━━━ SOURCE INFORMATION ━━━

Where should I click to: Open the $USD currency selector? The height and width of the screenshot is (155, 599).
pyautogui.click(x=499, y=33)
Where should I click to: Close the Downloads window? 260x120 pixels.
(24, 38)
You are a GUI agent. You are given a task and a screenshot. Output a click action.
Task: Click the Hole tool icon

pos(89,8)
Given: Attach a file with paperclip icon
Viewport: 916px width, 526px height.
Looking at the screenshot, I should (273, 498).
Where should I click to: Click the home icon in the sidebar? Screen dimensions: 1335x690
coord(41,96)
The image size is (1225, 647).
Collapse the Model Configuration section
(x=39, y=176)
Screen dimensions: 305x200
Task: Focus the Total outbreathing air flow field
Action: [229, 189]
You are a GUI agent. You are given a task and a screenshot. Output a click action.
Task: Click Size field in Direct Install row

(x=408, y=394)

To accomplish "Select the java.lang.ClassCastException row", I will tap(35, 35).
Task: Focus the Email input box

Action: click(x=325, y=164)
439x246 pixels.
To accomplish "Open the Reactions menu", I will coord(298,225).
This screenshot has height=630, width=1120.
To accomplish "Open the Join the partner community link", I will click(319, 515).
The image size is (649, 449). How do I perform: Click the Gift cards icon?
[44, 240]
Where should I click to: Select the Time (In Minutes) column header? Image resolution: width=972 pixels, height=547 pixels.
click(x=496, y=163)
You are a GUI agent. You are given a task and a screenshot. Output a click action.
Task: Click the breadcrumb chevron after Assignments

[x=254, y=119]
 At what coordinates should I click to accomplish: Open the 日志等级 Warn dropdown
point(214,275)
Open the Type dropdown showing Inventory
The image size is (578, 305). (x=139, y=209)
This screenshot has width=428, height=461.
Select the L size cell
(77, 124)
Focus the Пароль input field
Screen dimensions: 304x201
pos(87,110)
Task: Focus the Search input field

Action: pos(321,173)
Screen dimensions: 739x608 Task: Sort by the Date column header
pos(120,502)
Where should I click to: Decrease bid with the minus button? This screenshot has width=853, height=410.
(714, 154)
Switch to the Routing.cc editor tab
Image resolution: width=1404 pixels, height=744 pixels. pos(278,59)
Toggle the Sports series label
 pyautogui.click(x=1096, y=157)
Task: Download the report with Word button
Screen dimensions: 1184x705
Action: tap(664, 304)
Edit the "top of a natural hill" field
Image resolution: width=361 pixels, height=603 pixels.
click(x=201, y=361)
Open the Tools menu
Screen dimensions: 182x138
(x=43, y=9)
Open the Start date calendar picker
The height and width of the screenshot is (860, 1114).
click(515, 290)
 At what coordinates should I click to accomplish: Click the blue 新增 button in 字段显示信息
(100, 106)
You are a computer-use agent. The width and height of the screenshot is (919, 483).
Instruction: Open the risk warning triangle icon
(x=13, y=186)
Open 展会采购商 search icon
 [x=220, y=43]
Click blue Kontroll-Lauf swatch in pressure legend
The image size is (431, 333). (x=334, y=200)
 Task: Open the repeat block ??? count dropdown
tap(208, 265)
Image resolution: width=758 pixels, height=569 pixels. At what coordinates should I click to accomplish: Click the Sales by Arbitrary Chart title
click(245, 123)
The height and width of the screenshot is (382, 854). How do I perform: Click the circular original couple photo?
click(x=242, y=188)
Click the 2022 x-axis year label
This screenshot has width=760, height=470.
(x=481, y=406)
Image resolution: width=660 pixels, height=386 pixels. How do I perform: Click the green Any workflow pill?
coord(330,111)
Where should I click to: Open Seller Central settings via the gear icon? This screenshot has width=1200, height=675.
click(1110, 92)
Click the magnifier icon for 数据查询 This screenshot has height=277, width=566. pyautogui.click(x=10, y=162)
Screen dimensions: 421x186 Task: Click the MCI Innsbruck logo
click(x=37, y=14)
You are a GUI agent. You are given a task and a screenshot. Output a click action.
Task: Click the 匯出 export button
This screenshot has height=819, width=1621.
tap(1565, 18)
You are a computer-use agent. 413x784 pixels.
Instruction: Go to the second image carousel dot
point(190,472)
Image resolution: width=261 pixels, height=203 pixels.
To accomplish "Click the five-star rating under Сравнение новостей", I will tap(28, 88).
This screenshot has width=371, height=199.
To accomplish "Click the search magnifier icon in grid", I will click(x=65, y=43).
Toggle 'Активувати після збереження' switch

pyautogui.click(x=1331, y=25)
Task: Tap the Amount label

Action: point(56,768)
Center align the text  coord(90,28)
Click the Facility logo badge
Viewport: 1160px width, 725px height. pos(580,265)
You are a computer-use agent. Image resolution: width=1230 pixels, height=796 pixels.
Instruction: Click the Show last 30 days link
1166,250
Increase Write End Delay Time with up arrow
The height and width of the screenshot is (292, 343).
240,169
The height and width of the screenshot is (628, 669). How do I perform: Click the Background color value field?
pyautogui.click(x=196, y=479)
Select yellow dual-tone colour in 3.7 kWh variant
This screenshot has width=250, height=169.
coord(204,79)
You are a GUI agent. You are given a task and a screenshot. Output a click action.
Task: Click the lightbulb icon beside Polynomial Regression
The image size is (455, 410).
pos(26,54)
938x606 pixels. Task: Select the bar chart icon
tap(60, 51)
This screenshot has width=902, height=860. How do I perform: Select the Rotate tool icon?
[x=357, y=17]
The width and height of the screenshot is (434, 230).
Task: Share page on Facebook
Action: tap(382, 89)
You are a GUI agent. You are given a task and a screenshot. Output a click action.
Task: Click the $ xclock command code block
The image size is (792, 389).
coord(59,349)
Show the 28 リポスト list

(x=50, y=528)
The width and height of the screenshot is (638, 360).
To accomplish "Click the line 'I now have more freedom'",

━━━

→ **AIM OF THE TASK**:
Return every line above that contains the word "computer".

→ **WRITTEN REPLY**:
You are a computer-use agent. The width and height of the screenshot is (919, 483).
You are a computer-use agent. 413x784 pixels.
You are a computer-use agent. Image resolution: width=1230 pixels, height=796 pixels.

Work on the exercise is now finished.